[Date Prev][Date Next][Thread Prev][Thread Next][Date Index][Thread Index]
Re: [Qemu-devel] [PATCH v3 4/8] block/io_uring: implements interfaces fo
From: |
Stefan Hajnoczi |
Subject: |
Re: [Qemu-devel] [PATCH v3 4/8] block/io_uring: implements interfaces for io_uring |
Date: |
Mon, 27 May 2019 10:32:21 +0100 |
User-agent: |
Mutt/1.11.4 (2019-03-13) |
On Mon, May 27, 2019 at 01:33:23PM +0530, Aarushi Mehta wrote:
> +static void qemu_luring_process_completions(LuringState *s)
> +{
> + struct io_uring_cqe *cqes;
> + /*
> + * Request completion callbacks can run the nested event loop.

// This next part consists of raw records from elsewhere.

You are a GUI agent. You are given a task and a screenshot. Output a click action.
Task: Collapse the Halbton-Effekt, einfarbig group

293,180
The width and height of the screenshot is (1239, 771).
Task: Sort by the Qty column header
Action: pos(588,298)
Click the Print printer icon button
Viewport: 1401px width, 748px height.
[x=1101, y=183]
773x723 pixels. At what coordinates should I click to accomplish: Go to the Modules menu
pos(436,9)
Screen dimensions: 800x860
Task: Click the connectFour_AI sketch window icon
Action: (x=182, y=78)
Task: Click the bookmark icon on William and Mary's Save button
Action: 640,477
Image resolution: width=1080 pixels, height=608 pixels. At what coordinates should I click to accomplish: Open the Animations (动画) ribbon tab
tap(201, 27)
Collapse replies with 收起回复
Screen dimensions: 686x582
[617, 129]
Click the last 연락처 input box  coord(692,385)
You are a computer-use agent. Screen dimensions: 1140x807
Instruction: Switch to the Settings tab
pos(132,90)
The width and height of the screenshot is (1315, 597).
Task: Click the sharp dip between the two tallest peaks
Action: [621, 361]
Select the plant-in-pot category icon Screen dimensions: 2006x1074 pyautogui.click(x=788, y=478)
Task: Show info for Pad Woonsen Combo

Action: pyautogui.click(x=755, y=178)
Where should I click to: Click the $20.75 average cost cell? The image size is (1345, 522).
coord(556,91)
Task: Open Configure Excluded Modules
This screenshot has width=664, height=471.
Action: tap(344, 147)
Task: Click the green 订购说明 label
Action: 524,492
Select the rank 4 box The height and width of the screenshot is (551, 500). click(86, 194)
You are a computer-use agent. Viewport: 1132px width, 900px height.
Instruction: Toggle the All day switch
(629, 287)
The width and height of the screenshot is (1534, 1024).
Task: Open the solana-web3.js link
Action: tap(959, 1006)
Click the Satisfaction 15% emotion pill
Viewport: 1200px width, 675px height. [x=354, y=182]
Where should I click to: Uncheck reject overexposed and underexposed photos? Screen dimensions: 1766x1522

> + * Schedule ourselves so the nested event loop will "see" remaining
> + * completed requests and process them. Without this, completion
> + * callbacks that wait for other requests using a nested event loop
> + * would hang forever.
> + */
> + qemu_bh_schedule(s->completion_bh);
> +
> + while (!io_uring_peek_cqe(&s->ring, &cqes)) {
> + io_uring_cqe_seen(&s->ring, cqes);
The kernel may overwrite the cqe once we've marked it seen. Therefore
the cqe must only be marked seen after the last access to it. This is
analogous to a use-after-free bug: we're not allowed to access fields of
an object after it has been freed.
The place to do so is...
> +
> + LuringAIOCB *luringcb = io_uring_cqe_get_data(cqes);
> + luringcb->ret = io_cqe_ret(cqes);
...here:
io_uring_cqe_seen(&s->ring, cqes);
cqes = NULL; /* returned to ring, don't access it anymore */
> + if (luringcb->co) {
> + /*
> + * If the coroutine is already entered it must be in ioq_submit()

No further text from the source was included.